* Supplied passage
Assume \(\alpha \notin (\mathbb {F}^*_q)^2\). Then the centralizer \(Z_{GL_{|\lambda |}(\mathbb {F}_q)}(N_\lambda )\) acts transitively on the set \(\mathcal {R}_\alpha (\lambda )\) (by conjugation).

Proof

Let \(Y,Y'\in \mathcal {R}_\alpha (\lambda )\), ie. \(Y,Y':V\rightarrow V\) are both \(\mathbb {F}_q[T]\)-linear isomorphisms with \(Y^2=\alpha I=Y'^2\). Put \(U\le \mathbb {F}_{q^2}\otimes _{\mathbb {F}_q}V\) (resp. \(U'\le \mathbb {F}_{q^2}\otimes _{\mathbb {F}_q}V\)) for the \(\beta \)-eigenspace of \(1\otimes Y\) (resp. of \(1\otimes Y'\)). Then \(\varphi (U)\) (resp. \(\varphi (U')\)) is the \(\sigma (\beta )=-\beta \)-eigenspace of Y (resp. of \(Y'\)). In particular, we have \(U\oplus \varphi (U)=\mathbb {F}_{q^2}\otimes _{\mathbb {F}_q}V=U'\oplus \varphi (U')\). Now if \(U\cong \bigoplus _j\mathbb {F}_{q^2}[T]/(T^{m_j})\) for some partition \(\mu =[m_1,\dots ,m_s]\) then we have the isomorphism

$$\begin{aligned} \varphi (U)\cong \bigoplus _j\mathbb {F}_{q^2}[T]/(\sigma (T)^{m_j})\cong \bigoplus _j\mathbb {F}_{q^2}[T]/(T^{m_j})\cong U \end{aligned}$$

of \(\mathbb {F}_{q^2}[T]\)-modules whence \(\lambda =\mu +\mu \). Similarly, \(U'\cong \varphi (U')\). By the structure theorem for finitely generated modules over the PID \(\mathbb {F}_{q^2}[T]\), we must have \(U\cong U'\) as \(\mathbb {F}_{q^2}[T]\)-modules, as well. Taking such an isomorphism \(S:U\rightarrow U'\) we also define \(S(\varphi (u)):=\varphi (S(u))\) on \(\varphi (U)\) giving rise to an \(\mathbb {F}_{q^2}[T]\)-linear automorphism \(S:\mathbb {F}_{q^2}\otimes _{\mathbb {F}_q}V=U\oplus \varphi (U)\rightarrow U'\oplus \varphi (U')=\mathbb {F}_{q^2}\otimes _{\mathbb {F}_q}V\) that satisfies \(S(1\otimes Y)S^{-1}=1\otimes Y'\). Moreover, S descends to a map \(\widetilde{S}:V\rightarrow V\) (such that \(S=1\otimes \widetilde{S}\)) since it commutes with \(\varphi \). Finally, \(\widetilde{S}\) satisfies \(\widetilde{S}Y\widetilde{S}^{-1}=Y'\) and lies in the centralizer of \(N_\lambda \) as it is \(\mathbb {F}_q[T]\)-linear. \(\square \)

* Information provided
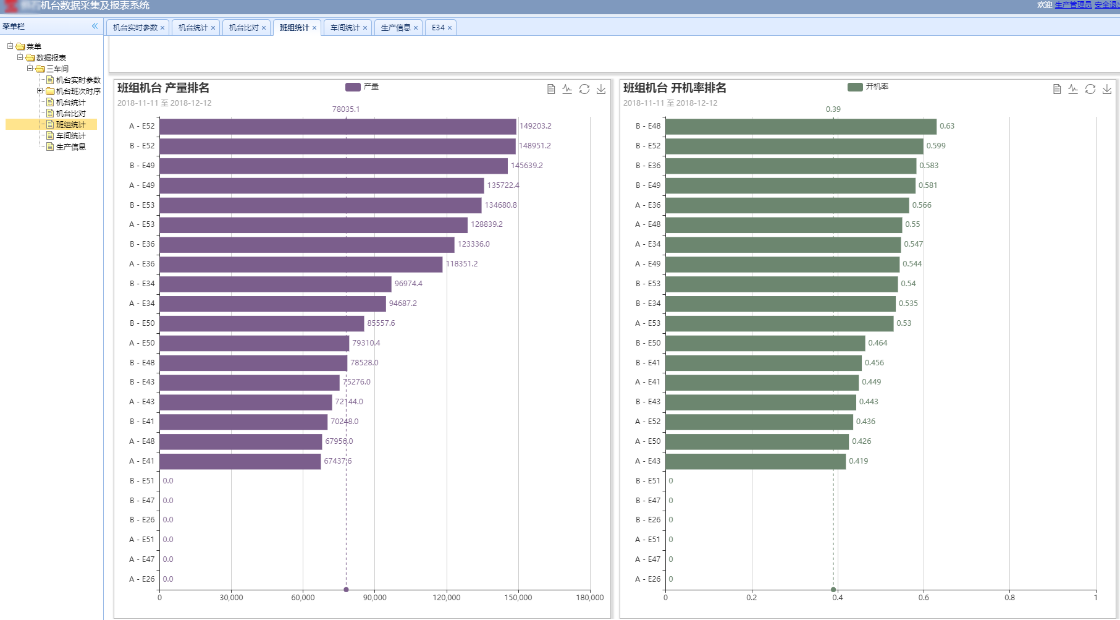
Task: Collapse the left menu sidebar
Action: coord(95,26)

* Aim
Change "acts" to "operates" in the passage on the centralizer action, and give the span from "Assume \(\alpha \notin" up to and including "(\lambda )\) (by conjugation)." with that one change. The lines placed after the passage on the centralizer action are not needed for this work.

* Solution
Assume \(\alpha \notin (\mathbb {F}^*_q)^2\). Then the centralizer \(Z_{GL_{|\lambda |}(\mathbb {F}_q)}(N_\lambda )\) operates transitively on the set \(\mathcal {R}_\alpha (\lambda )\) (by conjugation).